Everything you always wanted to know about Dialogflow…
Few things in life are quite as simple as counting to three. If this were the scenario for a voice-interface, these would be the questions about Dialogflow we suspect our users would ask:
Are there any shortcuts?
Sure there are. Dialogflow has templates for agents that handle a specific task, such as setting an alarm or ordering drinks at a coffee shop, as shown in Figure 2. You can use these as a quick starting point or as an example for your own automated tasks. On the Dialogflow website, there’s a bunch of manuals to help you on your way.
Figure 2. Dialogflow templates for specific tasks
Where’s the added value?
Dialogflow can provide richer information than just a simple question-answer dialog. It does this using a piece of software called an API that lets applications talk to each other. For example, if your API can access your inventory system, Dialogflow can retrieve information about a specific order status and pass that information on to the conversation partner. Without such integration, you could at best run your FAQs through a chatbot. With APIs, there are lots of additional options.
Is Dialogflow limited to Google services?
Google's handles the Speech recognition and the Natural Language Processing aspect, but the software is not limited to their own speech assistant, it can interface with several other systems such as Facebook Messenger and Slack.
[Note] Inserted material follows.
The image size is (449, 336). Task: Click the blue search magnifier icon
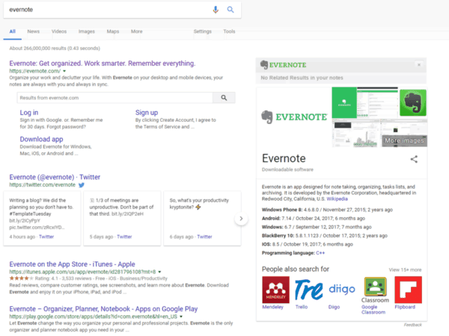(x=230, y=10)
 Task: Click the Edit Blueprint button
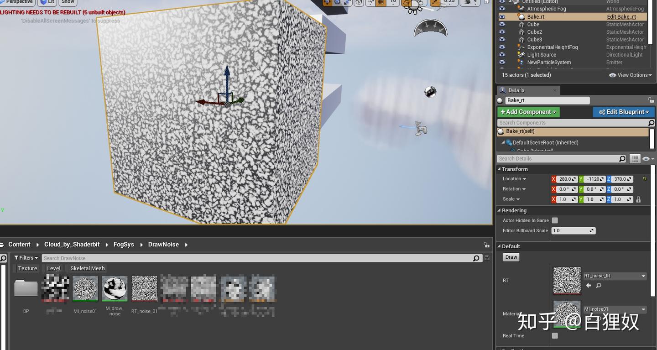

Siri is a bit more complicated – what you build on Dialogflow can run iOS apps that in turn call Siri.
Where can customers find my speech assistant?
If your voice-interface is integrated with your existing channels, they will find it by themselves. Right now, there is no App Store for voice applications. On Google Assistant you’ll find a list of assistants and information on what each one does.
Tell me about personalization
There are different ways to customize the dialog with your users. The easiest way to keep track of a user’s identity is to simply ask them in conversation and then integrate their answers. During the conversation, you can collect different variables such as age, how long they’ve been a customer and so on, and then customize the conversation accordingly. So you don't always need an identity in order to personalize, as long as you know something about the user. Going the extra step and linking the user to their customer ID in your order system allows for true contextual communication.
What about privacy?
Voice applications are subject to the same rules as other channels. You need the user's permission to store his data and this process must conform to AVG regulations. Google also requires you to draw up a privacy policy for your assistant. Specific privacy rules apply to data sent to Google's API.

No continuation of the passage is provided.